Sam Hanna Bell Samuel Beckett John Hewitt Bernard (Barney) Hughes James Joseph Magennis VC Frances Elizabeth Clarke Stewart Parker William Carleton Rosamond Praegar

Sir David Bates (1916 - 1994):
Mathematician and theoretical physicist


David Robert Bates was born in Omagh, County Tyrone and educated at the Royal Belfast Academical Institution and Queen's University, Belfast, where in 1937 he graduated BSc with first class honours in mathematical and experimental physics, followed by an MSc on atomic recombination in the upper atmosphere. His supervisor was the prominent physicist, Sir Harrie Massey, a former research student of Nobel Laureate Sir Ernest Rutherford. Massie moved to University College, London in 1939, and Bates followed him there to study for a PhD, but the war intervened. Bates (and Massey) went to work at the Admiralty Research Laboratory at Teddington, where their main task was to develop countermeasures to magnetic mines. He later moved to the Mine Design Department where he was chairman of the mechanical engineering research committee. In Peter Wright's controversial book Spycatcher Bates was described as one of the unsung heroes of the war.

After the war, Bates was back at UCL as a lecturer, first in applied mathematics and later in physics. Again working with Massey in studies of the ionosphere, Bates developed a new discipline - aeronomy - and invented the new process of dissociative recombination, which came to be recognised as the major electron removal process in all low-temperature plasmas. This process he based on what a Harvard University Professor of Astronomy called "a brilliant insight made after long consideration". During his years at UCL, Bates also had spells at Pasadena, at Princeton (where he published a noted paper on dissociative recombination in 1950), and was Consultant at the US Naval Ordnance Station, Injokern, California, 1951. Also in 1951 he was awarded a DSc, was promoted Reader at UCL, and returned to Queen's University, Belfast as Professor and Head of Department of Applied Mathematics, which he remained for the rest of his career. He developed what was on his appointment a small department into an internationally-renowned school of theoretical atomic and molecular physics, he himself becoming a dominant figure in the field. His many distinguished graduate students and post-doctoral fellows all made their mark; many came to occupy senior positions in Universities in North America and Europe. For example, one became science adviser to President Clinton, while another remained at Queen's University and became Professor of Computer Science, in a department which Bates persuaded the University to create; this was supported by the Office of Scientific research of the US Air Force, who were most interested in Bates' work.

> [INFORMATION PROVIDED]

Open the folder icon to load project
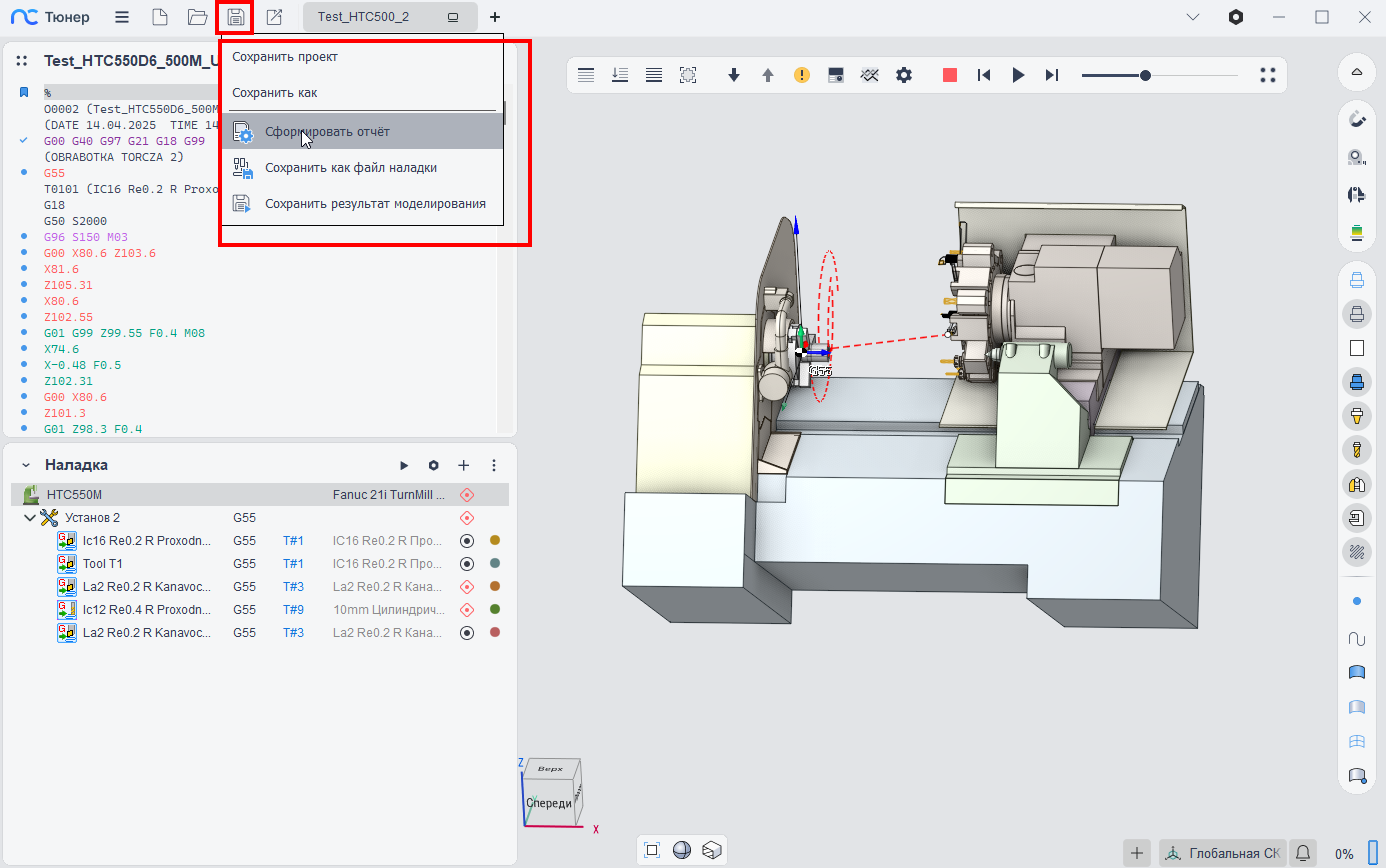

> [TASK DETAILS] According to the profile of Sir David Bates, what new discipline did Bates develop while studying the ionosphere at UCL after the war?

> [RESPONSE] Aeronomy.